Intel, which employed 116,500 people as of June 29, excluding some subsidiaries, said the majority of the job cuts would be completed by the end of 2024. In April, it declared a quarterly dividend of 12.5 cents per share.

On Thursday, Intel announced it would cut operating expenses and reduce capital expenditure by more than $10 billion in 2025, more than it initially planned. “A $10 billion cost reduction plan shows that management is willing to take strong and drastic measures to right the ship and fix problems. But we are all asking, ‘is it enough’ and is it a bit of a late reaction considering that CEO Gelsinger has been at the helm for over three years?” Michael Schulman, chief investment officer of Running Point Capital said.
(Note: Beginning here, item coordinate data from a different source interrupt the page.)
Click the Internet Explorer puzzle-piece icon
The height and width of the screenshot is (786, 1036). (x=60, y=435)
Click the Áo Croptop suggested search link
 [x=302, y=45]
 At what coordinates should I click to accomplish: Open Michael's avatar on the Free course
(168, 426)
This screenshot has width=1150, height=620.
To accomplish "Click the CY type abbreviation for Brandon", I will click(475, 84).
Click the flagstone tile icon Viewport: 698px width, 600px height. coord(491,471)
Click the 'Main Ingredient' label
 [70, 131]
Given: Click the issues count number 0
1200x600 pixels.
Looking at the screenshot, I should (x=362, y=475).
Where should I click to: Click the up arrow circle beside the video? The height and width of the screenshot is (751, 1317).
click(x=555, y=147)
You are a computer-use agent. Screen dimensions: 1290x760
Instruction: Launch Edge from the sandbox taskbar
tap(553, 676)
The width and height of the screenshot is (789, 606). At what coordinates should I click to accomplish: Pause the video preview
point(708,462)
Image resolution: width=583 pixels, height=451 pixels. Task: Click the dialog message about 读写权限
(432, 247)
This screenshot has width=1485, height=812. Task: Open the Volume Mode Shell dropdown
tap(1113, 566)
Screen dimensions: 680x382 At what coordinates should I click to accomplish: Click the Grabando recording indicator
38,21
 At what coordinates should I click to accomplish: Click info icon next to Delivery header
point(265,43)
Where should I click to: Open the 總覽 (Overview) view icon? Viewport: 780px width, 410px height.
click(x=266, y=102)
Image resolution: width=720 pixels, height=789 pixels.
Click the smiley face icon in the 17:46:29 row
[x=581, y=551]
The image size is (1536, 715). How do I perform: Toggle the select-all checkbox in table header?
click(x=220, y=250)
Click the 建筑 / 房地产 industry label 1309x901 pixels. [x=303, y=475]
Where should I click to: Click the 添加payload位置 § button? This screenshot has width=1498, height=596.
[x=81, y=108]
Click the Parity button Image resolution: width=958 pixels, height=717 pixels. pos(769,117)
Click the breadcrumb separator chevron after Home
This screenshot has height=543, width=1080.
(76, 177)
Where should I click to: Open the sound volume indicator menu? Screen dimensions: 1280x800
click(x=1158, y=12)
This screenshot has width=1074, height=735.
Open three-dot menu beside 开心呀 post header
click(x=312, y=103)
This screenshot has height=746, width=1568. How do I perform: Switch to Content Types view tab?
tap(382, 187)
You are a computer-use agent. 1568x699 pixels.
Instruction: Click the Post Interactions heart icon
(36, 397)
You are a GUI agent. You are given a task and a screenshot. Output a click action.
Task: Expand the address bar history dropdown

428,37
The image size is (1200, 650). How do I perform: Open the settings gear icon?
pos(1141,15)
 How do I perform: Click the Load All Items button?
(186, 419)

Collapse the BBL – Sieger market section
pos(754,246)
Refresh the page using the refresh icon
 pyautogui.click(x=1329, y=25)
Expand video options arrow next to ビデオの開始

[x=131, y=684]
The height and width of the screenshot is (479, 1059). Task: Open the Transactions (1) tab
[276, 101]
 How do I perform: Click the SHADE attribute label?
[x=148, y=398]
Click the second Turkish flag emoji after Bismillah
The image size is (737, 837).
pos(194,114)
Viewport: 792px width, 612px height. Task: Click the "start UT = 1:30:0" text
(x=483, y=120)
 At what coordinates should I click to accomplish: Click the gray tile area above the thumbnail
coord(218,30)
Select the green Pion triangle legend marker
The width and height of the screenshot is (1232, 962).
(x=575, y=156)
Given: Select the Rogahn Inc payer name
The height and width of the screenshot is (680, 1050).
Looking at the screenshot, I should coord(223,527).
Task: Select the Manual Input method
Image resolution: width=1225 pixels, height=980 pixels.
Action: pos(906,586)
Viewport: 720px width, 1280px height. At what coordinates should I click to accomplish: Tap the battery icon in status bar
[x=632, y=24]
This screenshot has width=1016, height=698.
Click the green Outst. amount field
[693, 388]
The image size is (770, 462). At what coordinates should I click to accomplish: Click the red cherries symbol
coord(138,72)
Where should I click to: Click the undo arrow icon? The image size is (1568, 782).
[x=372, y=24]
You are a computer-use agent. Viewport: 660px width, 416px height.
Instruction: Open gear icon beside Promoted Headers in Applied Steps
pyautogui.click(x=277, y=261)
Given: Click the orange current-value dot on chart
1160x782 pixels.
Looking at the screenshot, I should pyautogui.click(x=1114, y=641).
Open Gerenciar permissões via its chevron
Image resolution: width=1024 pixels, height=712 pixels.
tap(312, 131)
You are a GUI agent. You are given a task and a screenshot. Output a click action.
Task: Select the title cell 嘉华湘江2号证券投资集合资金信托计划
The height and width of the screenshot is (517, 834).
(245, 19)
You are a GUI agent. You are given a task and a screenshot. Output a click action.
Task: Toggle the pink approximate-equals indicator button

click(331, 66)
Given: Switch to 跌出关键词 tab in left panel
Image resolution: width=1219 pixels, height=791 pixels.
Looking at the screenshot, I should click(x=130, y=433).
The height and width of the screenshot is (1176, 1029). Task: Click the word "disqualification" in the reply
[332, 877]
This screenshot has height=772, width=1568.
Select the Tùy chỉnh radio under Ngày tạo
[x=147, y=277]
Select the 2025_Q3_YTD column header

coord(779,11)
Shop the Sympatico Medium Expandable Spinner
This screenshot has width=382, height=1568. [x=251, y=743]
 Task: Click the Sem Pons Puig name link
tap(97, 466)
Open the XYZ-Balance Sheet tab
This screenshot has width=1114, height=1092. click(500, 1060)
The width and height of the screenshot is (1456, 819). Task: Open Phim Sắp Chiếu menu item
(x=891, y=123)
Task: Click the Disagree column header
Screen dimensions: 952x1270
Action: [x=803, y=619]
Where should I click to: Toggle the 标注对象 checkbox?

Furthermore, Intel’s shares in prolonged trading fell 20 per cent, causing the chipmaker to lose more than $24 billion in market value. Thursday’s 7 per cent decline in the shares coincided with a decline in American chip equities following Arm Holdings’ cautious prediction on Wednesday. In addition to this, Artificial intelligence (AI) heavyweight Nvidia and smaller competitor AMD both saw increases after hours, highlighting how well-positioned they were to benefit from the rise in AI and Intel’s relative disadvantage.

Intel’s lagging position in the market for AI chips has sent its shares down more than 40 per cent so far this year. For the third quarter, Intel expects revenue of $12.5 billion to $13.5 billion, compared with analysts’ average estimate of $14.35 billion, LSEG data showed. It forecast adjusted gross margin of 38 per cent, well short of market expectations of 45.7 per cent.